# Tarea
Devuelve, sin cambiar ni una letra, todo lo que hay en el texto sobre la compasión de Dios desde "Es el lenguaje" hasta "caminando al unísono.", incluidas esas mismas palabras.

# Fragmento del texto
- - -

Es el lenguaje de Dios que toma palabra humana en el gesto de cercanía y en la involucración del hermano en la atención del hermano que padece. Y es que la compasión marca el deseo de Dios de derribar las barreras que encontramos para llevar un camino de realización, ir haciéndonos y configurándonos más en el amor. Nuestro corazón y nuestra mente van colocando piedras en ese camino: la indiferencia, los juicios, los cálculos, la indiferencia, el orgullo, la vanidad, el egoísmo, los particularismos, vamos midiendo como situarnos y situar a los demás en el teatro de la vida, siendo unos perfectos escenógrafos de la apariencia y el éxito. No tenemos más receta que la de justificarnos, pues no es solo de compromiso por los demás, es la de adentrarnos en nuestra propia vulnerabilidad y entregarnos para que todos vayamos caminando al unísono.
La compasión de Dios no es un ejercicio supremo de poder, es el deseo de entrar en la realidad de la persona humana, escudriñar en su corazón y preguntar insistentemente ¿quieres vivir el amor? Porque la compasión de Dios es la que se hace presente en la fragilidad, en la debilidad del hombre que es su pecado. ¡Qué grande sería el hombre sin la lacra del desamor, del pecado que lleva tantas veces a vivir el odio y la violencia! Y por eso Dios no solo se hace presente y lo hace en su Hijo, sino que se acepta y asume los condicionantes humanos que se oponen al amor. Jesús encontró tantos obstáculos para poder ser aceptado. Hasta que lo sufrió en su propia carne. Su pasión es el culmen de la compasión, la cruz es la señal de la misericordia, el silencio del Calvario es el grito del amor que nos dice "dejaos amar; por Dios, dejaos amar por Dios. Mueve el corazón, la mente y la razón, las entrañas y el afecto, ver el madero con el fruto de la misericordia.

- - -

# Contenido del listado
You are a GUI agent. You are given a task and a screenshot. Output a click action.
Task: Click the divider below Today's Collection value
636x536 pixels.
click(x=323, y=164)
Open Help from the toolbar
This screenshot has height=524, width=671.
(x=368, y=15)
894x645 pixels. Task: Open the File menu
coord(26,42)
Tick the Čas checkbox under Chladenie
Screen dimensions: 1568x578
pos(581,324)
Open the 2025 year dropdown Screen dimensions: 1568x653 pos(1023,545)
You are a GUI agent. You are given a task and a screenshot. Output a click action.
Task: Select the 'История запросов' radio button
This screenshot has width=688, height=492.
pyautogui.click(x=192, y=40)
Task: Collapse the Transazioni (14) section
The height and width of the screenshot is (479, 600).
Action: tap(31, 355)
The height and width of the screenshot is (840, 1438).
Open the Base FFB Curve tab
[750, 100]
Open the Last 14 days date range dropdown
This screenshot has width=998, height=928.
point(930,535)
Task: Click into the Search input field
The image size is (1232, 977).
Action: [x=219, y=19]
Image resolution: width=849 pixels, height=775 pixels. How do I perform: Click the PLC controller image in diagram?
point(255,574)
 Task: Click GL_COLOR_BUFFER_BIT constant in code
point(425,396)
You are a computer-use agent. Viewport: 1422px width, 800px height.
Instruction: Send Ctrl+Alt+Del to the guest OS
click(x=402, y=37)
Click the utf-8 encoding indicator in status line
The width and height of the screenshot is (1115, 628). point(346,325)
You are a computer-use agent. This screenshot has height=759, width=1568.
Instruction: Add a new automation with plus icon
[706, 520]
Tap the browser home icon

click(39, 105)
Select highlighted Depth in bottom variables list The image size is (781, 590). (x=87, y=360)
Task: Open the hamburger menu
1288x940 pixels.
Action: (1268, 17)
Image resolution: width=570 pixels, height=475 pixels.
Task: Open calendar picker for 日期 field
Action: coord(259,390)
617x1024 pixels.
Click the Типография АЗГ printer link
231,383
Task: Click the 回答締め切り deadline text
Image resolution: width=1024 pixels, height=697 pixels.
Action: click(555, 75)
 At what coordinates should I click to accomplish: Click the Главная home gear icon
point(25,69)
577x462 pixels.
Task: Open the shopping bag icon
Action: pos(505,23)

- - -

# Respuesta
Es el lenguaje de Dios que toma palabra humana en el gesto de cercanía y en la involucración del hermano en la atención del hermano que padece. Y es que la compasión marca el deseo de Dios de derribar las barreras que encontramos para llevar un camino de realización, ir haciéndonos y configurándonos más en el amor. Nuestro corazón y nuestra mente van colocando piedras en ese camino: la indiferencia, los juicios, los cálculos, la indiferencia, el orgullo, la vanidad, el egoísmo, los particularismos, vamos midiendo como situarnos y situar a los demás en el teatro de la vida, siendo unos perfectos escenógrafos de la apariencia y el éxito. No tenemos más receta que la de justificarnos, pues no es solo de compromiso por los demás, es la de adentrarnos en nuestra propia vulnerabilidad y entregarnos para que todos vayamos caminando al unísono.